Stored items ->

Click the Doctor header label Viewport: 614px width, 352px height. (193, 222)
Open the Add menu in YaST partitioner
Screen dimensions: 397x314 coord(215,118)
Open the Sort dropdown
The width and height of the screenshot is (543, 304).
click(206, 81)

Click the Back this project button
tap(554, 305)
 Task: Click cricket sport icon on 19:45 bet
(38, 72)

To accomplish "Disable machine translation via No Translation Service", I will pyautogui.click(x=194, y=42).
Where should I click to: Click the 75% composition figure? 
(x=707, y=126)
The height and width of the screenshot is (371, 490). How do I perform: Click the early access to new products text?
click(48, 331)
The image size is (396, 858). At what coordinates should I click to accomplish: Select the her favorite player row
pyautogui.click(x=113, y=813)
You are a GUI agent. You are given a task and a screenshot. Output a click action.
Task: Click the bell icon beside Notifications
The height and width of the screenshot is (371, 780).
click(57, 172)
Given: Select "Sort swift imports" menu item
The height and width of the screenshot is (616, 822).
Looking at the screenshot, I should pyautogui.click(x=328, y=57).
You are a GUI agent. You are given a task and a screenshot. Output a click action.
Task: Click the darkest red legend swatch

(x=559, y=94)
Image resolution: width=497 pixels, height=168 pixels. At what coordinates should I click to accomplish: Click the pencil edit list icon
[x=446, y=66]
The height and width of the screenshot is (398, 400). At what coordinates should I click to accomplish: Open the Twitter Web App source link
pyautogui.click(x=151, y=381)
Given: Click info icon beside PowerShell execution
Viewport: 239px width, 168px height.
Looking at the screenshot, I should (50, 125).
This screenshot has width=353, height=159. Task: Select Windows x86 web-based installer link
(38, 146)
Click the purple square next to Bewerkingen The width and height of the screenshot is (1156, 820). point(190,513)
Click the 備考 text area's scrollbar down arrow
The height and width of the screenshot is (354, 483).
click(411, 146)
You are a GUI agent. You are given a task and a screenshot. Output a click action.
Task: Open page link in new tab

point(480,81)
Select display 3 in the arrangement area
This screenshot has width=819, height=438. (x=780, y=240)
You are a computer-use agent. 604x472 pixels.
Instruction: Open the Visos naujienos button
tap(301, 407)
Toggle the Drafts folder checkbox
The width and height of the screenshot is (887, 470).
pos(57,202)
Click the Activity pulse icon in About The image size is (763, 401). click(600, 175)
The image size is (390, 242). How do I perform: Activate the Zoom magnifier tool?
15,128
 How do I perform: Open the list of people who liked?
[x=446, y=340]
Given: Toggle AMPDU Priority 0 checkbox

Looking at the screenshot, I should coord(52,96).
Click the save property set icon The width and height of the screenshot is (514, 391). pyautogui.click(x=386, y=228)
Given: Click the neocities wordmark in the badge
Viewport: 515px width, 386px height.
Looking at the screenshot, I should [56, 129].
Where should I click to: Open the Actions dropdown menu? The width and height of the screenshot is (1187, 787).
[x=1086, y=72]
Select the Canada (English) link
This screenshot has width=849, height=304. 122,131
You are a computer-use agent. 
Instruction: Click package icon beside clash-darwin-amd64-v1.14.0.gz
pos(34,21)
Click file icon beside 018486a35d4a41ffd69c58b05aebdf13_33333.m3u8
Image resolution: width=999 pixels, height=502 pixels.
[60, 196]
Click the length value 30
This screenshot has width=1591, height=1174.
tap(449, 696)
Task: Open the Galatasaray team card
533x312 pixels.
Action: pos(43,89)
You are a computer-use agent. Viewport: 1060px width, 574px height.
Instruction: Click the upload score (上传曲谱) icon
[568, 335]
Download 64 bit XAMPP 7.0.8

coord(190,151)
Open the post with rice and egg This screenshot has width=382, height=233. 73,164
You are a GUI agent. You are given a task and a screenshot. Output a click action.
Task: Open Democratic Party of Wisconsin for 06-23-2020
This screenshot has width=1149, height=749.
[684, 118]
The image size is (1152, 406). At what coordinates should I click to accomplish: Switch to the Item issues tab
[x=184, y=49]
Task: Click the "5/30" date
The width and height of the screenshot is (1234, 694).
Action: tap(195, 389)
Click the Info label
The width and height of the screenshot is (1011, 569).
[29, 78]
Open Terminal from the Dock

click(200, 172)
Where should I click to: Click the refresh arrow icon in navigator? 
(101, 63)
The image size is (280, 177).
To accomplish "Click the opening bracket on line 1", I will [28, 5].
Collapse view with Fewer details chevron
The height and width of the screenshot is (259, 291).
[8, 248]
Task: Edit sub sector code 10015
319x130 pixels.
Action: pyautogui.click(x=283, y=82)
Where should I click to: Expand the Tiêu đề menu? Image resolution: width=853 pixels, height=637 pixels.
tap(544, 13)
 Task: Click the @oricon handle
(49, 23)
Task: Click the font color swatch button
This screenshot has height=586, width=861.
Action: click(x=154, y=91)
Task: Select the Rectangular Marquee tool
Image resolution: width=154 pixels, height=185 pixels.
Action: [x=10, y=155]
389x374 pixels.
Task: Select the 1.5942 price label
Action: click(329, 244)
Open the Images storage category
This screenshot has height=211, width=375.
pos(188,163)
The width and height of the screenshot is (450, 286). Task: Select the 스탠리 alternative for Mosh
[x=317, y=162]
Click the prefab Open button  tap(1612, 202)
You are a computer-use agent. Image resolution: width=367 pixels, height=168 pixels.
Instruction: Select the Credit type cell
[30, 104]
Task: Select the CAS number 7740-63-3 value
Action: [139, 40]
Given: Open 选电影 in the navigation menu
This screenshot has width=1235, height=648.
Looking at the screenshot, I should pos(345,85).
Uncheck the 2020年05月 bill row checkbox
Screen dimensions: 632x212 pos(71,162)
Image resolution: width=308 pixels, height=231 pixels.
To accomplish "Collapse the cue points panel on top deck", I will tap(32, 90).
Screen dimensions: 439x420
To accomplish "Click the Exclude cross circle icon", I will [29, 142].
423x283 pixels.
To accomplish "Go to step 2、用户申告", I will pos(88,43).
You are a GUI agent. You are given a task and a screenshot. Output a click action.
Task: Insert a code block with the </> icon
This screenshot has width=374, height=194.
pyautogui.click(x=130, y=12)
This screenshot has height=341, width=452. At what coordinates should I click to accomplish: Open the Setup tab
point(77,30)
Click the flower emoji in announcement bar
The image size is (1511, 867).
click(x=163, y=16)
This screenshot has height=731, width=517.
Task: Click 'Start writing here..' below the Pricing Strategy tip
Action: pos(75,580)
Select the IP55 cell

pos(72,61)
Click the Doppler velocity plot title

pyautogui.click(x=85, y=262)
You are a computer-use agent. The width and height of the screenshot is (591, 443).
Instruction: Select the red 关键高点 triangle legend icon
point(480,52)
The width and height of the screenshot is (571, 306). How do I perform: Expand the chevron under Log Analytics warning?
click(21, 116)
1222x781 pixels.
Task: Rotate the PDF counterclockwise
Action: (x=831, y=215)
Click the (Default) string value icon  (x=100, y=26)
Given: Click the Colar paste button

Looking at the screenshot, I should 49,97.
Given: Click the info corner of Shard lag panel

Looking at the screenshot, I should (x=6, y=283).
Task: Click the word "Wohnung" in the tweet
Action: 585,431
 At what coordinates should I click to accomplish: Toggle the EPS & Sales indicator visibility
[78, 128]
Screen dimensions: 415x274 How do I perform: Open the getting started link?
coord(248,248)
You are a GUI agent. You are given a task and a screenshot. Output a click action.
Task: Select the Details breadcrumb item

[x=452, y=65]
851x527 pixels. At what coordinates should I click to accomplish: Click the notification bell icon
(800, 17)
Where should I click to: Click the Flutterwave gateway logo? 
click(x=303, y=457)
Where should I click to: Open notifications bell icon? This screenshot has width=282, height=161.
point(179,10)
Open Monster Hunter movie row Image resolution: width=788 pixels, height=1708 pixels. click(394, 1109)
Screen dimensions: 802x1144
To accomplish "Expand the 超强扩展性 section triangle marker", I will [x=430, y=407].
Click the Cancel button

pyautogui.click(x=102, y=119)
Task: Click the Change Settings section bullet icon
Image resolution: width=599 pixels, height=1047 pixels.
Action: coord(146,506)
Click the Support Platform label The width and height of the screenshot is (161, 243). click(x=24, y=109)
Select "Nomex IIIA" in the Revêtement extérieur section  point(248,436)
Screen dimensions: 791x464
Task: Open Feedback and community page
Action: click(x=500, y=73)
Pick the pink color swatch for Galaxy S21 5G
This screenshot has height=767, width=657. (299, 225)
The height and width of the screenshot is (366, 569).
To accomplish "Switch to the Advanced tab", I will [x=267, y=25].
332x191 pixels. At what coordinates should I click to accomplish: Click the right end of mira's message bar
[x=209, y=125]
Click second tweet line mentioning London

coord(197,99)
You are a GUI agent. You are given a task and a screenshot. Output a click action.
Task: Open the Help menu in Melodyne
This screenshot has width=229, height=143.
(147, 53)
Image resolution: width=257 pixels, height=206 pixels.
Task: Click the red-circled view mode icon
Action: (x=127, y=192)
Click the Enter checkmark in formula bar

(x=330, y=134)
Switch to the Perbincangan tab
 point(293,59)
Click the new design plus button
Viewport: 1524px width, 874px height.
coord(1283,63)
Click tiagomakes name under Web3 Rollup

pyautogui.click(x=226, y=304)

What the exercise asks ->
Pull every line holding "code" out of the records.

Answer to this task ->
Task: Edit sub sector code 10015
Task: Insert a code block with the </> icon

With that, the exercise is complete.